• TESTO DA LEGGERE:

————

IMPOSTE DI SUCCESSIONE - PRESUNZIONE LEGALE DI ESISTENZA DI DENARO, GIOIELLI E MOBILIA.

Cassazione - Sezione Tributaria - Sent. n. 5773 08/05/00

 Presidente M. Cantillo - Relatore G. Marziale

SVOLGIMENTO DEL PROCESSO

- 1 - L'otto dicembre 1988 decedeva in Torino il signor C. S. M. di S. G., lasciando eredi, a vario titolo, la moglie, signora M.C.R. , e i cinque figli: G., E., A., F.e N.

Il 23 marzo 1992 l'Ufficio del Registro di Torino notificava alla signora M. C. R.  avviso di liquidazione, con il quale - dopo aver rilevato che   nelle dichiarazioni a suo tempo presentate non erano stati menzionati i beni mobili costituenti l'arredo di "Villa Luserna", sita in Campiglione Fenile, Via Bima n. 1, indicati per il valore complessivo di L. 3.660.350.000 nel verbale d'inventario redatto dal notaio A. P. in data 22 dicembre 1989, registrato in Moncalieri il 9 gennaio 1990 - liquidava in L. 1.446.520.000 l'importo delle somme dovute a titolo di imposta, penalità e interessi.

————

• VOCI ESTRATTE:
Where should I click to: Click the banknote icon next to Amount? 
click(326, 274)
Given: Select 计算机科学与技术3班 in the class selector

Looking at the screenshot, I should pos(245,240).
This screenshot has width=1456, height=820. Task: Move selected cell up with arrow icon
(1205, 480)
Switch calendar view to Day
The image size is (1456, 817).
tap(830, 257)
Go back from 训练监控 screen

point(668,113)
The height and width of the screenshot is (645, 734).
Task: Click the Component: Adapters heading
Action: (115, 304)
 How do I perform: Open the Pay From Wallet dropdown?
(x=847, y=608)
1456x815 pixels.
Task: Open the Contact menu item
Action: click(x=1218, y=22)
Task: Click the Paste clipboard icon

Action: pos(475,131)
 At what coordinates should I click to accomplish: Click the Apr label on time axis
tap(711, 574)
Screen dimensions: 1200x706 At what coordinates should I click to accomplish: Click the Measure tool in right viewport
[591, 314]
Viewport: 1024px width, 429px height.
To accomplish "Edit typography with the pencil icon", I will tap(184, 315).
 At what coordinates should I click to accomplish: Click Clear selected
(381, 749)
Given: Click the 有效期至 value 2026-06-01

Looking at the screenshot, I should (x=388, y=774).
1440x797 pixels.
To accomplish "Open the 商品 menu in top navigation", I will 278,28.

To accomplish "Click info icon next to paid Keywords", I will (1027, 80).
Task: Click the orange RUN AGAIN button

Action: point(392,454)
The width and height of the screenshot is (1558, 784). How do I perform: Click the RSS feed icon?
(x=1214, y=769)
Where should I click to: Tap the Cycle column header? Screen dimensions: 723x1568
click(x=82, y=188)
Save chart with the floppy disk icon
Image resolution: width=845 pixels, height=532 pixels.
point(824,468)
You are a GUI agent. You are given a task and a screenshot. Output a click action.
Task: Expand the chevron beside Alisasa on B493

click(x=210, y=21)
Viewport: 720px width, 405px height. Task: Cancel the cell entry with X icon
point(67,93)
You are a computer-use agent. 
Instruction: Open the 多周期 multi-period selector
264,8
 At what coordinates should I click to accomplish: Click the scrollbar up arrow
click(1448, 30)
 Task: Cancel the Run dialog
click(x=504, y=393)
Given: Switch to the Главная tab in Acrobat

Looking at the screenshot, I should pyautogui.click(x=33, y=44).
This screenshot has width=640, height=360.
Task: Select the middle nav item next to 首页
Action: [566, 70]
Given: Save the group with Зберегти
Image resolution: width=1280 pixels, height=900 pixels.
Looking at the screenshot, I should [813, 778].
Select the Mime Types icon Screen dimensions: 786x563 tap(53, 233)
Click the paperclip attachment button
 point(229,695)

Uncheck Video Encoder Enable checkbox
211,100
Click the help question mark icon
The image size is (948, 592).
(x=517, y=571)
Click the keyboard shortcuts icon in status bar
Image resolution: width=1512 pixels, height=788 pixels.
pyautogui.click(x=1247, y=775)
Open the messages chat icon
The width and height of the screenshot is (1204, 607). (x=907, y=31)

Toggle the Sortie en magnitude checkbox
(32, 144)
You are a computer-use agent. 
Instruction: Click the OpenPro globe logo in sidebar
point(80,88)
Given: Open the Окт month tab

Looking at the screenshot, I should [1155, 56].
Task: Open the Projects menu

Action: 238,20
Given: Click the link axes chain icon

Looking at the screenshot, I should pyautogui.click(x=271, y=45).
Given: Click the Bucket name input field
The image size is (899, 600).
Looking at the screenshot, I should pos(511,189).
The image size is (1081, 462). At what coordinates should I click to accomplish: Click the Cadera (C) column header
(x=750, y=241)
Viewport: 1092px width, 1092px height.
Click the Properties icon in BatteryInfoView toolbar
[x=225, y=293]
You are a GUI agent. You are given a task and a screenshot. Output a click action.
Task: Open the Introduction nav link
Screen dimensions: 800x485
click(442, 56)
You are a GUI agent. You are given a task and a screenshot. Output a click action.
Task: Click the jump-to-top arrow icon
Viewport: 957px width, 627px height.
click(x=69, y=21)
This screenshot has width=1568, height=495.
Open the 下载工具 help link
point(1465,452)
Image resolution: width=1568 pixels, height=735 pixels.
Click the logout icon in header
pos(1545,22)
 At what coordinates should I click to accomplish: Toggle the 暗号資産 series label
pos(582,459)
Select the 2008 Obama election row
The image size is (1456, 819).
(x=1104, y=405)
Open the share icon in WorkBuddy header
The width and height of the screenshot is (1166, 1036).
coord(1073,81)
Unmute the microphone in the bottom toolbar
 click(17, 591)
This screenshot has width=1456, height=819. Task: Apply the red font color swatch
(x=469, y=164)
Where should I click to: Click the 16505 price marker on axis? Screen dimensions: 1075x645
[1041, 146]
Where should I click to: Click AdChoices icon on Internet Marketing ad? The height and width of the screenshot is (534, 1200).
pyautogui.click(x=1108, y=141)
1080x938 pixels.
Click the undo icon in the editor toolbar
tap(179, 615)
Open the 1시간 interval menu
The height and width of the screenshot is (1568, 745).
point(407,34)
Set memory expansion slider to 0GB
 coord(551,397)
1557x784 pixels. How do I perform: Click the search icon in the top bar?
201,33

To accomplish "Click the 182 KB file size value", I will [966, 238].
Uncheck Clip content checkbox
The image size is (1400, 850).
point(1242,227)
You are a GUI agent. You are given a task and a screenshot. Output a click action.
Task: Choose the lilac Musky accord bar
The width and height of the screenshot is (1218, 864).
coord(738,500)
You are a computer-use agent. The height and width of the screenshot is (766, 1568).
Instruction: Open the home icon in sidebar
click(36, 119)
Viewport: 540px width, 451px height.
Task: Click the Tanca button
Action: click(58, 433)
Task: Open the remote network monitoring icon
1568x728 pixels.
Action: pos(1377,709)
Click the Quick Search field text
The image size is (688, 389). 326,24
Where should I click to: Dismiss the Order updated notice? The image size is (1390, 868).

————

• DESCRIZIONE DEL PROBLEMA:
Per ogni affermazione, di' se è in accordo con il testo sulla sentenza di successione. Rispondi sì o no e cita tra virgolette le parole del testo che lo decidono.
(a) Il signor C. S. M. di S. G. morì a Torino nel 1988.
(b) L'avviso di liquidazione fu notificato a uno dei figli.
(c) Nel verbale d'inventario i beni mobili erano indicati per un valore complessivo di L. 1.446.520.000.
Per rispondere basati soltanto sul testo.

• SOLUZIONE PROPOSTA:
(a) Sì: "L'otto dicembre 1988 decedeva in Torino il signor C. S. M. di S. G."
(b) No: "l'Ufficio del Registro di Torino notificava alla signora M. C. R."
(c) No: "indicati per il valore complessivo di L. 3.660.350.000"